Nombre de rats savants, et d'un goût délicat,
Bien que j'aime la bonne chère,
Jugent que mes talents n'en ont pas moins d'éclat.
TROTTE-MENU
Ces savants prétendus sont des flatteurs à gages,
Qui mettent à profit ta sotte vanité.
Un nom, avec de tels suffrages,
Ne parviendra jamais à la postérité.
Cependant l'on te chante au son de la trompette,
Tandis que dans son coin le vrai talent végète.
PANSARD
Tu me diras, ami, tout ce que tu voudras :
Un auteur est-il à l'aumône,
Fût-il un autre Homère, on n'en parlera pas.
Deviens Amphitryon, si tu veux qu'on te prône.
ÉPILOGUE DU LIVRE IV
L'Histoire et la Fable
La muse de la Fable, et celle de l'Histoire,
Contestaient un jour de leurs droits.
-C'est par moi, dit Clio, qu'au temple de mémoire
Sont consacrés les noms des héros et des rois.
Des siècles entassés immense répertoire,
Par l'exemple d'autrui j'éclaire les mortels.
Aux talents, aux vertus, j'érige des autels,
Mais je voue aux méchants une haine implacable :
Les Nérons m'inspirent l'horreur,
Et, d'un burin inexorable,
J'imprime sur leurs fronts le sceau du déshonneur.
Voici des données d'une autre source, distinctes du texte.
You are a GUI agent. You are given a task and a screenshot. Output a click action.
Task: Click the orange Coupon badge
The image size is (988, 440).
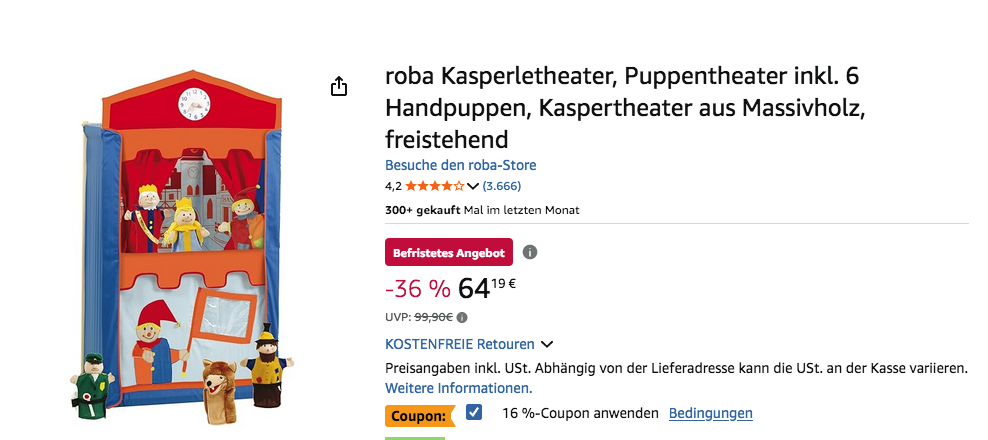pos(419,413)
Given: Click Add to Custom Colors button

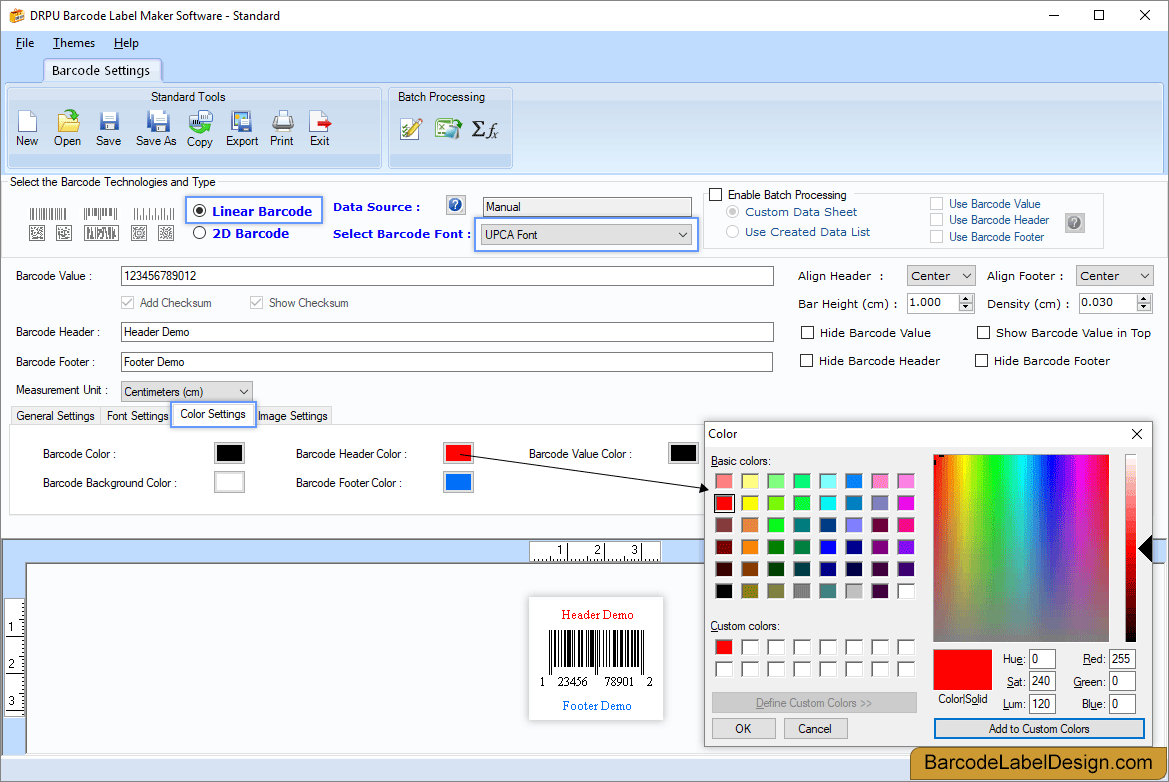Looking at the screenshot, I should pos(1039,729).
De mes interprètes fidèles·
Te citerai-je les grands noms ?
Les Plutarques, les Xénophons,
Le peintre du vainqueur d'Arbelles,
Et ces Annales immortelles
Qui, depuis près de deux mille ans,
Vengent l'humanité du règne des tyrans ?
- Ma sœur, lui répondit la Fable,
Vous et moi, par divers chemins,
Nous tendons vers un but semblable.
C'est en les amusant que j'instruis les humains :
Chez vous, sans le moindre nuage,
L'auguste vérité se montre à tous les yeux ;
Moi, sous un voile officieux,
Je tempère avec art l'éclat de son visage,
Et moins austère elle en plaît mieux.
Lorsque je mets en scène un tigre, une panthère,
Qui peut méconnaître à ces traits
Les Caligula, les Tibère,
Et ne pas s'indigner de leurs lâches forfaits ?
C'est par les mêmes artifices
Qu'opposant les vertus aux vices,
Dans deux pigeons ¹ unis dès le berceau,
J'offre de l'amitié le plus touchant tableau.
Si l'autorité de l'Histoire
Prévint souvent la chute d'un état,
La Fable aussi n'eut-elle pas la gloire
De sauver Rome et le sénat ?
Encore un mot, ma sœur ; vous serez moins hautaine :
J'honore les talents de vos historiens ;
Mais à ces grands auteurs dont vous êtes si vaine
Je n'oppose qu'un seul des miens,
Et cet auteur.... c'est La Fontaine.